A câmera multiplano permitiu uma revolução nas produções animadas - The Walt Disney Family Museum/Reprodução
A câmera multiplano permitiu uma revolução nas produções animadas - The Walt Disney Family Museum/Reprodução


O filme da Disney inaugurou a chamada “Era de Ouro” da animação e abriu terreno para que o gênero fosse reconhecido não apenas como entretenimento, mas também como expressão artística. A produtora liderou o cinema com clássicos por volta de 1940 a 1960, como Pinóquio (1940), Fantasia (1940) e Cinderela (1950). Ainda nesse período, estúdios como Warner Bros. e Hanna-Barbera impulsionaram os curtas animados com a criação de personagens icônicos, como Pernalonga e Patolino, do Looney Tunes, e Scooby-Doo, respectivamente, que ampliaram o campo da animação para o humor.

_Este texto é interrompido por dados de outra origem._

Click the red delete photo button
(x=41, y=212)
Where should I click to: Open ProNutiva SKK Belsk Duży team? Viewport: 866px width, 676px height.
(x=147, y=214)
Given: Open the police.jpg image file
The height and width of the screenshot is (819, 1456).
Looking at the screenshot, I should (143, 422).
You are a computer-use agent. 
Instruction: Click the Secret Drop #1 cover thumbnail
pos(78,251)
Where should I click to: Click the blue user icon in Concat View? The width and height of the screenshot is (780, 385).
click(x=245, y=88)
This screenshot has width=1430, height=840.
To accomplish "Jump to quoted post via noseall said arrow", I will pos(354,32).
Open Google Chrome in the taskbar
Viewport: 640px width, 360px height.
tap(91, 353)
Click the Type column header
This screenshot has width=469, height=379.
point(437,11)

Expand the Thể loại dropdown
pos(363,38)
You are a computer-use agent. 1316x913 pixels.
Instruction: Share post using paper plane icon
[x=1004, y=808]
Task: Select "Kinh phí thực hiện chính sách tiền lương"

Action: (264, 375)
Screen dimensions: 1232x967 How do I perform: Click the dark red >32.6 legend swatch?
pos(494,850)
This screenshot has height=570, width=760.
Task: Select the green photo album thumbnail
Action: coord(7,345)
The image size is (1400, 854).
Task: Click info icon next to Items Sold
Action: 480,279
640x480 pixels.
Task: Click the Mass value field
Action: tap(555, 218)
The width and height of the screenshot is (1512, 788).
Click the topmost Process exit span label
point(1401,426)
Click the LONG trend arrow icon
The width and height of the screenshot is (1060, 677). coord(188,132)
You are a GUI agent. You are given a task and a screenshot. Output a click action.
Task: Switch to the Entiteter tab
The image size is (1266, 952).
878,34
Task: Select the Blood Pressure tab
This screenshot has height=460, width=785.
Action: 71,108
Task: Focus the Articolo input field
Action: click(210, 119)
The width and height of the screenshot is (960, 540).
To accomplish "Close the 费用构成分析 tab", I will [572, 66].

Ainda nesse período, no Japão, as animações (ou animes) também ganhavam espaço no cinema. Namakura Gatana (Espada Cega), produzido por Junichi Kouchi em 1917, é um dos primeiros na área. A obra foi feita por meio da técnica quadro a quadro, desenhado em giz, com aproximadamente 2 minutos de duração. A incerteza sobre o pioneirismo vem do fato de que a maioria dos primeiros animes foram desmontados após o término das bobinas. Mais tarde, em 1948, foi fundada a Japan Animated Films, que foi comprada pela Toei Animation em 1956. Dois anos depois, seria lançado pela produtora o longa-metragem Hakujaden (A Lenda da Serpente Branca), de 1h18, considerado o primeiro anime colorido.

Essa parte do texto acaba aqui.